München - Sie dachte sich nicht viel und freute sich vermutlich darüber, ihre frisch gewaschene Wäsche nicht im muffigen Heizungskeller aufhängen zu müssen. Doch tatsächlich gab es einen, dem das Betragen der Frau sauer aufstieß: Der Nachbar hatte was dagegen!

Nachbarn finden ja bekanntlich immer etwas zu nörgeln: Die Musik ist zu laut, die Hecke zu hoch oder das Auto falsch geparkt. Und wie das leider oft so ist, brachte auch der Nachbar in dieser Geschichte nicht den Mut auf, dem Störenfried seinen Frust direkt ins Gesicht zu sagen. Ein Zettel musste also her, auf dem fein-säuberlich vermerkt wurde, welches missbilligungswürdige Verhalten die Dame von nebenan sich hatte zuschulden kommen lassen:

„Hallo Nachbarin, könnten Sie in Zukunft bitte keine Unterwäsche auf Ihren Balkon hängen? Dies ist ein christliches Haus und unser Sohn soll frei von Scham und Versuchung aufwachsen!!!“

Wie hoch die Chancen stehen, dass der Nachbar mit diesem Zettel sein Ziel erreichte, können Sie sich ausrechnen. Denn was tun Menschen mit solchen Zetteln? Richtig - sie fotografieren sie ab und stellen sie auf Twitter. Dort macht sich dann eine spottende Meute über ihn her, und besagte „Nachbarin“ wird vermutlich weiterhin in aller Seelenruhe ihre Unterhosen, BHs und Strings auf ihrem Balkon aufhängen. Denn sie weiß natürlich, dass das von einem Twitter-User zitierte „11. Gebot“ nicht existiert.
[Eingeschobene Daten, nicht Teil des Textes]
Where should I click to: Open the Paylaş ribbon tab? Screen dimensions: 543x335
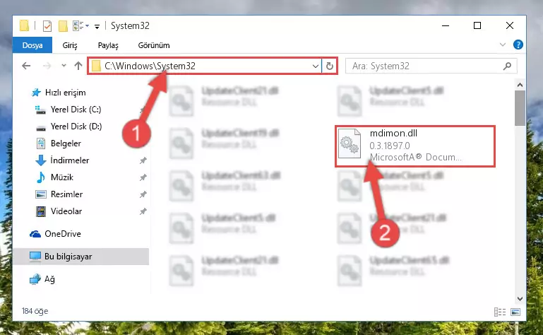(x=108, y=45)
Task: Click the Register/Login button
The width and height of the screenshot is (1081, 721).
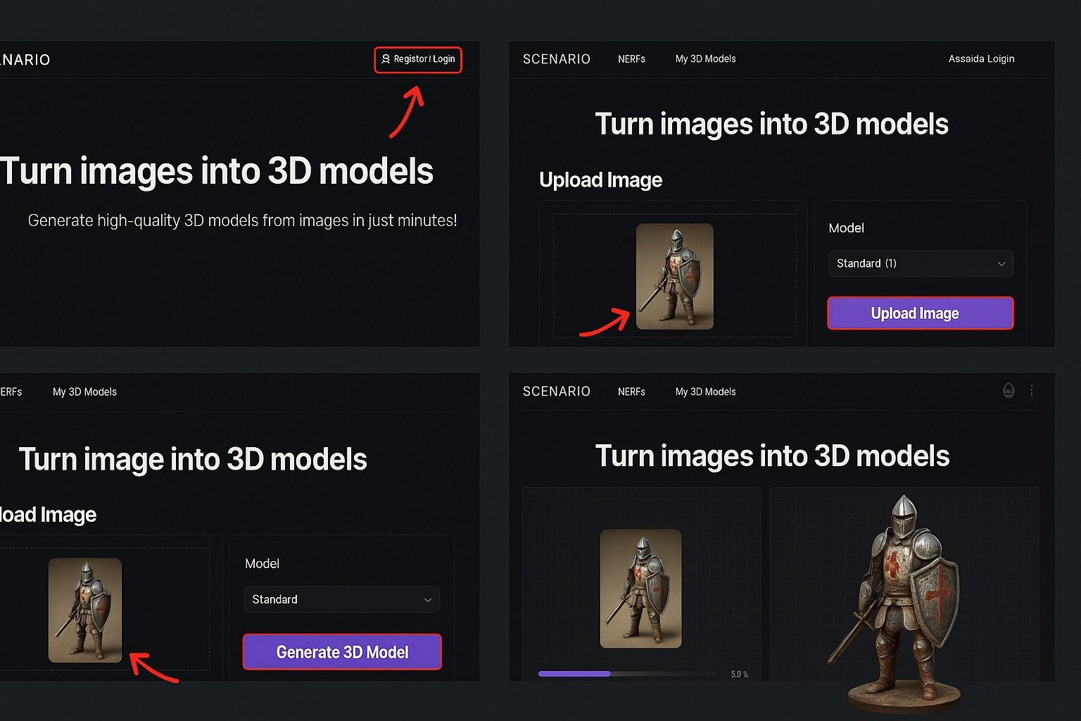Action: pos(417,60)
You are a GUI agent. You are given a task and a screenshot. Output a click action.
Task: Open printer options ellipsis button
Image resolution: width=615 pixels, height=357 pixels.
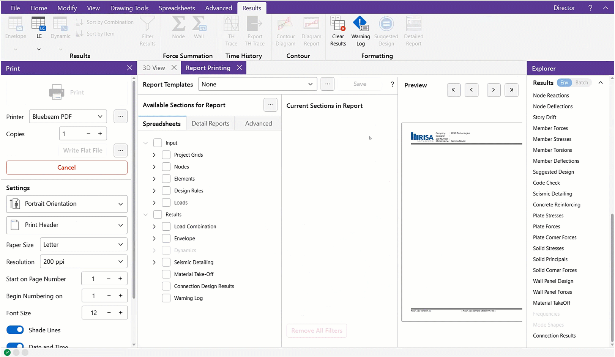click(120, 116)
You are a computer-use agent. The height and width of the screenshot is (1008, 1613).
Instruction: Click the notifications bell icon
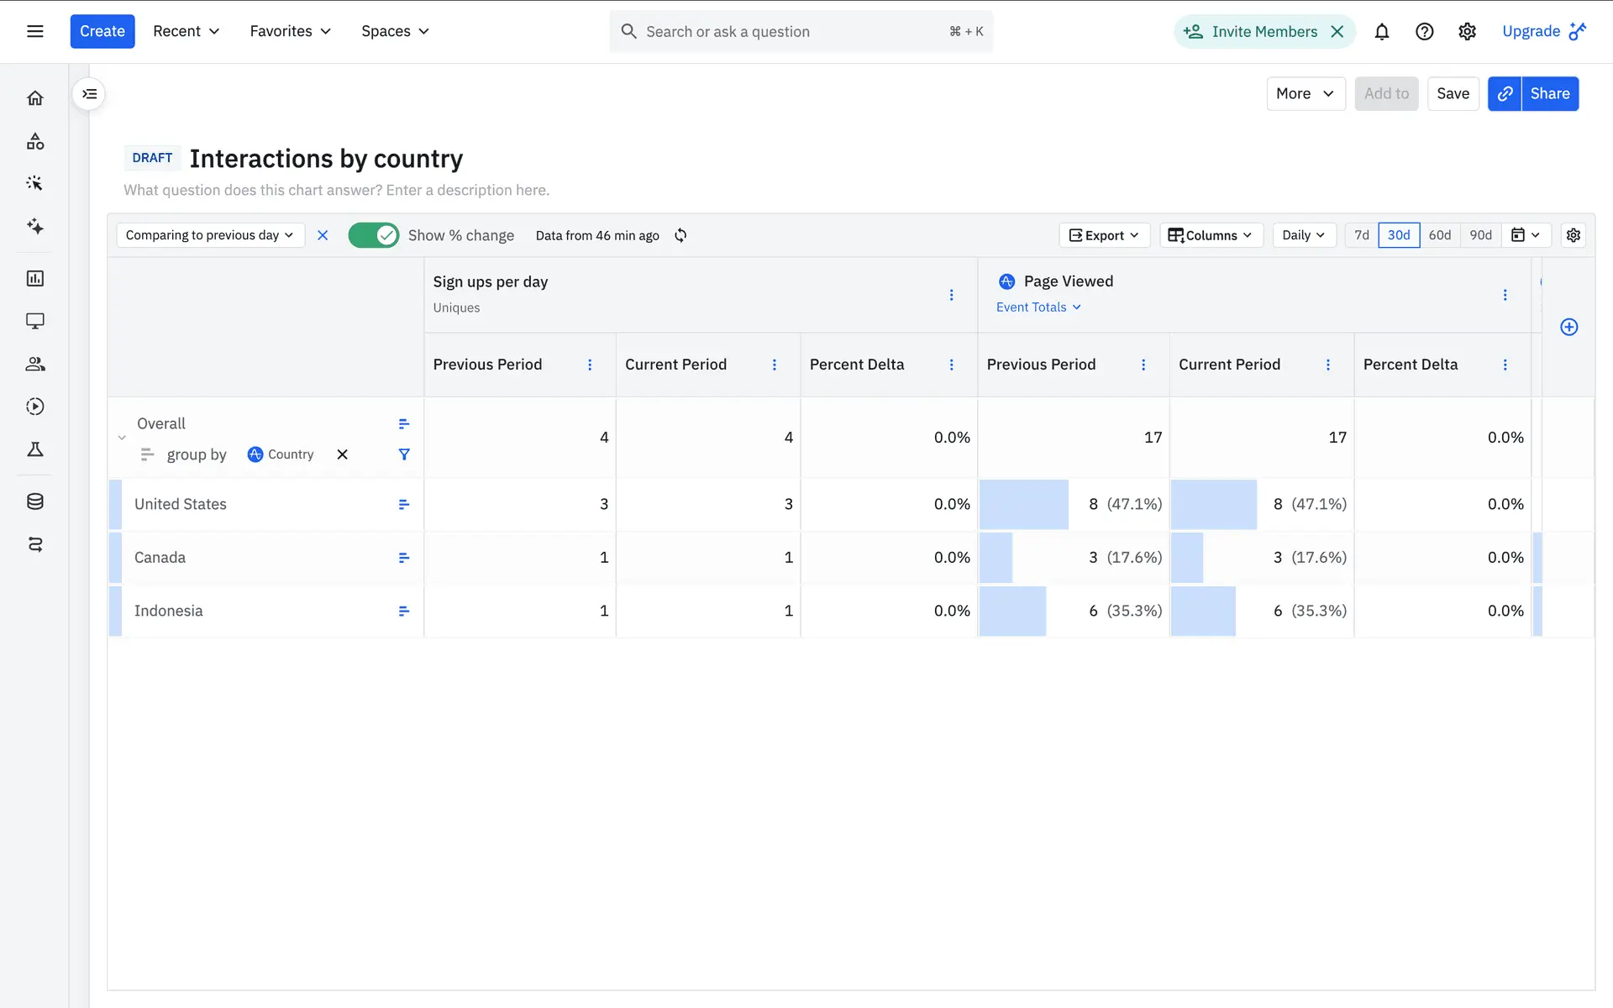[1381, 32]
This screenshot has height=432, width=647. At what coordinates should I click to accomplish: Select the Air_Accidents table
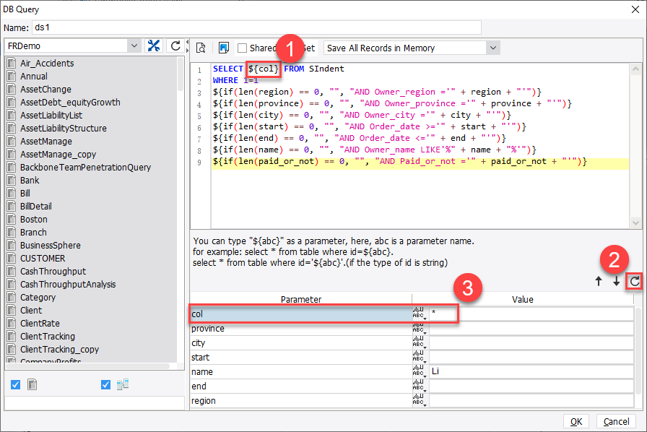tap(47, 64)
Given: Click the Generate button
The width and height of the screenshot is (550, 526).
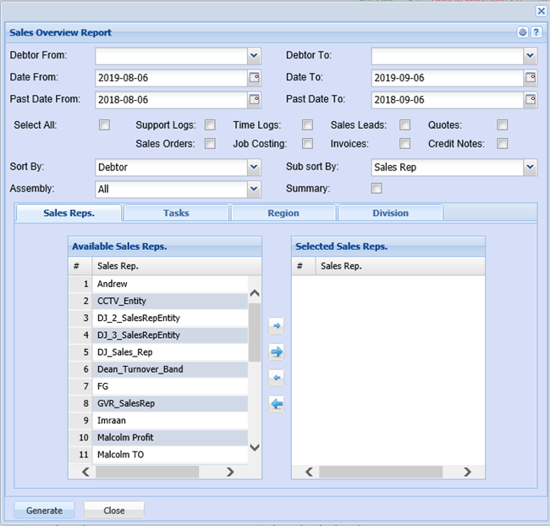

Und der Sohn? Der wird hoffentlich in Zukunft ganz genau hinsehen und von seiner Nachbarin lernen, denn Wäsche, die an der frischen Luft trocknen konnte, riecht einfach frischer!

Dass eine solche „Zettelwirtschaft“ ab und an dann aber doch Wirkung entfalten kann, zeigte einst der „öbszönste Nachbar-Zettel Münchens“, auf dem der Addressat als „Lustmolch“ tituliert wurde. Dieser Nachbar war seinerzeit erfolgreich und durfte sich über eine Reaktion des besagten „Lustmolchs“ freuen. Überhaupt scheint Sex ein beliebtes Thema solcher ominöser Zettel zu sein. Ende 2016 wurde zum Beispiel ein weiteres interessantes Exemplar im Lehel gesichtet: „ER für Notfälle“. „Er“ bezeichnete sich in diesem Fall selbst als „Zauberer“, der „nagelt sauber und diskret“. Das hätte der „Lustmolch“ von oben vielleicht auch mal ausprobieren sollen. Dann hätte er am nächsten Tag auch keinen empörten Zettel seines Nachbarn an seiner Tür hängen gehabt.